“My friends don’t know how big of a deal this is,” she said. “I didn’t know how big of a deal this was.”
The North Paulding High School senior was among 22 teens from 19 Georgia counties to be appointed to the commission, which met initially Oct. 25.
“Our main goal is to lower all crash rates for teens,” Gloyd said.
Georgia’s commission formed three subcommittees that will focus on such issues as the dangers of texting while driving and driving under the influence of drugs or alcohol, Gloyd said.
It will conduct monthly webinars on the issues and meet once more before reporting its findings and making recommendations to Gov. Nathan Deal and the Legislature in March, Gloyd said.
Gloyd, 17, is the daughter of Mike and Annette Gloyd of Dallas. She became intensely interested in the issue after tragedy struck a close friend in 2010.
“Almost all of us who are on the committee have been affected personally by some … experience having to do with a tragedy with driving which inspired all of us [and] made it a passion for all of us to act on it,” she said.
Fellow North Paulding student Zack Williamson was killed in August 2010 after the vehicle in which he was a passenger was struck head-on by another vehicle which crossed the center line of Old Cartersville Highway. The driver of the other vehicle, then-18-year-old Dylan Turner, reportedly was under the influence of marijuana, Oxycodone and Xanax.

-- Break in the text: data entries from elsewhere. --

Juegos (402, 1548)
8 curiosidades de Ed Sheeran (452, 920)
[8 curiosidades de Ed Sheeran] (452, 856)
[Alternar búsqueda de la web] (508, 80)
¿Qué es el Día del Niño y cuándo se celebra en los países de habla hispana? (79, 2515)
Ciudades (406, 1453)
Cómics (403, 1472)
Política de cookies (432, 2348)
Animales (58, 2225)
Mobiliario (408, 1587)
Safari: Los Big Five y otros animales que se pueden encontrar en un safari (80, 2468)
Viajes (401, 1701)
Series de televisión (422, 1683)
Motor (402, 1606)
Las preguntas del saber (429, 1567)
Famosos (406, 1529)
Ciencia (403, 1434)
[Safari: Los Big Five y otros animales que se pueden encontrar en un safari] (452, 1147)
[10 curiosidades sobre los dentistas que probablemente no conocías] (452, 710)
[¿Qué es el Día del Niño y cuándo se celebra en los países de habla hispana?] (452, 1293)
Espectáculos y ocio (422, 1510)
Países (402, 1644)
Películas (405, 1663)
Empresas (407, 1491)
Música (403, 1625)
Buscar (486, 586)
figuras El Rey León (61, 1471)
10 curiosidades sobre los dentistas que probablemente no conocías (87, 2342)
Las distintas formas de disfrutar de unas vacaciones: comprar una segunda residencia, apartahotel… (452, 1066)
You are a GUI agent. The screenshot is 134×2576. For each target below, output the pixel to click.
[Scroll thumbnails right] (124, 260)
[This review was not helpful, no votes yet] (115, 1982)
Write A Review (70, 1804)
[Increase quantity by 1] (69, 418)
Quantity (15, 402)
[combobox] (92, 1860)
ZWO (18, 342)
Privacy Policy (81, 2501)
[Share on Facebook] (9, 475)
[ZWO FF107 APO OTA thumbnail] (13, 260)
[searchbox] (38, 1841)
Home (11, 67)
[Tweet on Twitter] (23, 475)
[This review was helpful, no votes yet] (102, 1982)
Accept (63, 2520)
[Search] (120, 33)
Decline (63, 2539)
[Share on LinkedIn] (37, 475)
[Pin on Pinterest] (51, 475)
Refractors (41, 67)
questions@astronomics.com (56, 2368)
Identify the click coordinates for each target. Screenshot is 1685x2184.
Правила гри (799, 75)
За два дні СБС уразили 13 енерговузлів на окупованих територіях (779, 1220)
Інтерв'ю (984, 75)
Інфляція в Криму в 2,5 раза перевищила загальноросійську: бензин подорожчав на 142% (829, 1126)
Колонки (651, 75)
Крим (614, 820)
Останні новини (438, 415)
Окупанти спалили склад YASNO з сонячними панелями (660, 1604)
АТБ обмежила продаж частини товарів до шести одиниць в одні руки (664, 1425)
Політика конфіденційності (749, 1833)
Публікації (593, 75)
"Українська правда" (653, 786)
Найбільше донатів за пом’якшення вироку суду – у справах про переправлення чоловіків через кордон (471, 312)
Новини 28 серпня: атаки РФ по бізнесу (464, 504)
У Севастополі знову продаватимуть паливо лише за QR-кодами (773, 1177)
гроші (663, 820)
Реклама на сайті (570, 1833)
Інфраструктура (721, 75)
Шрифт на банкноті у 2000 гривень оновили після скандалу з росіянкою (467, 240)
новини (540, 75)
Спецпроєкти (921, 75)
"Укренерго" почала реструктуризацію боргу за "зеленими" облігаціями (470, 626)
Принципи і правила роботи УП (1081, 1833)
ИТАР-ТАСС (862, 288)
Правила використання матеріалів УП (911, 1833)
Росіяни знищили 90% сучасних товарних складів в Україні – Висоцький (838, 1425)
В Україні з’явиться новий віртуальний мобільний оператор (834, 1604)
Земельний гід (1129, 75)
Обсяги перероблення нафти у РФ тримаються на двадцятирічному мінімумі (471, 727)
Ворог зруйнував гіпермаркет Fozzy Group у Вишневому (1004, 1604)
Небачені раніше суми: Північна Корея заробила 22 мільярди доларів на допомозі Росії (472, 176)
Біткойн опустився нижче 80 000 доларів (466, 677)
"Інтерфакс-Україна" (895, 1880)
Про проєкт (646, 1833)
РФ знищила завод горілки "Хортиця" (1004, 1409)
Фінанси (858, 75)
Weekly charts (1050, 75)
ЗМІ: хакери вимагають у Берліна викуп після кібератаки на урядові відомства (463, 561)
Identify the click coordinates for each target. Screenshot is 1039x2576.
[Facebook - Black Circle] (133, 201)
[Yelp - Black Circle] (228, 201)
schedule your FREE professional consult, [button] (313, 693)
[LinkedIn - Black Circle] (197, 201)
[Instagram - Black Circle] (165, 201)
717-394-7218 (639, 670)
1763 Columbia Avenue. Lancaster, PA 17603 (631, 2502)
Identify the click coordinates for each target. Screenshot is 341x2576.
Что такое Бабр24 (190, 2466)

The incident led Gloyd to help form a teen driving safety campaign at North Paulding. The group organized a weeklong program to educate students on the dangers of impaired and distracted driving. Other area schools later asked the group to make presentations to their students.
In September, state officials called for applications to a new teen driving commission. Applicants were required to have clean driving records, show leadership in their communities, and have good academic standing.
It is the first such commission comprised totally of teens in the nation that is designed to make recommendations for new or amended laws.
Almost 200 applied, and Gloyd said organizing the teen driving campaign and having the experience of losing a friend because of impaired driving helped convince officials to select her to help find a solution.
Gloyd said she hopes her work helps teens realize the potential danger of their actions.
“When you’re standing over your friend’s casket, that’s too late to realize it. Or when you’re in the courtroom getting sentenced for the rest of your life, or so many years in jail, that’s too late,” she said.